Handwerklich und choreografisch sind diese visuellen Umsetzungen von Yorkes kargen elektronischen "Klang-Dekonstruktionen" atemberaubend. Kreativität und Vision dieses viertelstündigen Traumtanzes stehen zu keinem Zeitpunkt infrage, ebenso wenig Thom Yorkes Qualitäten als chaplinesker Bewegungskünstler.

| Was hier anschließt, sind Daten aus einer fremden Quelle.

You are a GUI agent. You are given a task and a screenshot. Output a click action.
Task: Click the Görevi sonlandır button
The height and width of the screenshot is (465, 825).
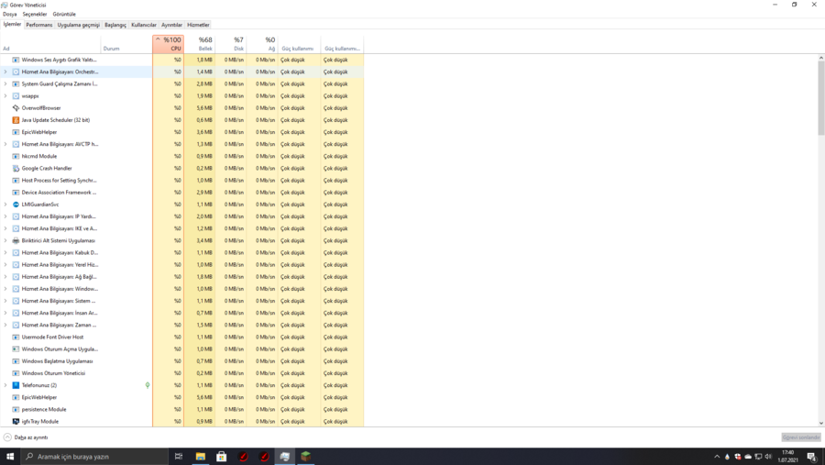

Doch wie seine Schauplätze – und viele von Andersons Spielfilmen – ist Anima geprägt von einer emotionalen Kälte, die in direktem Kontrast zur Geschichte in ihrem Zentrum steht. Yorke und Roncione sind Dreh- und Angelpunkt dieser impressionistischen Anekdote, doch ähnlich wie Alicia Vikander in I Am Easy to Find bleiben sie Typen, unscharf umrissene Romantiker, deren Abenteuer ganz und gar dem Formalismus untergeordnet wird. Ohne sich sichtlich von seinem Protagonisten-Paar zu entfernen, scheint das Ganze die beiden irgendwann dennoch zu vergessen und zu beschliessen, dass die formale Brillanz der Unternehmung der Aufmerksamkeit des Publikums würdiger ist. Der Mensch rückt in der Hintergrund, der Tanz, die kollektive Bewegung, in den Vordergrund.

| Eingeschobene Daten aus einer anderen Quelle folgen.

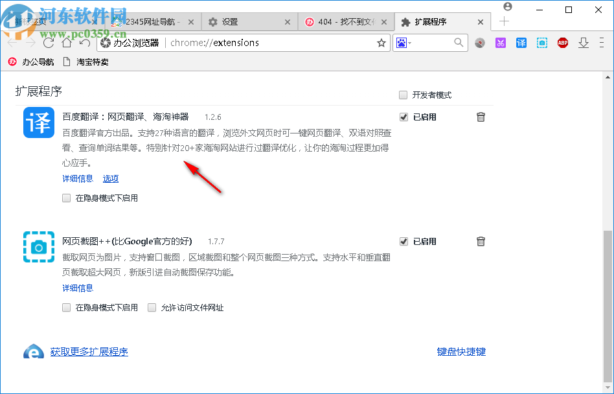
Task: Open the purple scissors extension icon
Action: [500, 43]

Thematisch mag dies stimmig sein – immerhin spielt der Film ja in einer gleichgeschalteten, sedierten Gesellschaft –, doch das ist eben die Krux der postmodernen Kunst: Das performative Reproduzieren jener Verhältnisse, die innerhalb eines Werkes angeprangert werden, ist ein theoretischer Ansatz, der sich nur schwer befriedigend umsetzen lässt. So bleiben die spielerischen Verweise auf Chaplin, Keaton und Berkeley unergiebige Referenzen: Sie werden imitiert, aber kaum weitergedacht. Insofern passt Anima perfekt in den Anderson-Kanon, dessen Filme als Gedankenexperimente oft am besten funktionieren.

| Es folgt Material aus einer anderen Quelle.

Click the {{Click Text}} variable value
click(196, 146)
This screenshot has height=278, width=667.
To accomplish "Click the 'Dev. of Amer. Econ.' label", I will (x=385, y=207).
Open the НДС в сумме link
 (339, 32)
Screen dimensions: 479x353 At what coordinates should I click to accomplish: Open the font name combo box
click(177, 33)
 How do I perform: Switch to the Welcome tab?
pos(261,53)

Dajana Roncione und Thom Yorke in Anima.
© Netflix
Es lässt sich argumentieren, dass Anima und I Am Easy to Find, obwohl sie in manchen Bereichen herausragende Arbeit leisten, illustrieren, was für ein heikles Unterfangen Visual Albums sind. Sowohl Anderson als auch Mills schaffen es zwar, die Musik von Thom Yorke respektive The National zu einem visuell beeindruckenden, thematisch spannenden Kurzfilm zu verdichten, der ihren jeweiligen Sensibilitäten als Regisseur entspricht – doch in letzter Konsequenz misslingt ihnen der Brückenschlag zwischen den Medien. Während Mills The National zu einer letztlich austauschbaren Geräuschkulisse für seine eigene Philosophie macht, verheddert sich Anderson in seiner Hommage an Kino, Musik und Tanz. Darüber zu sprechen, lohnt sich aber allemal.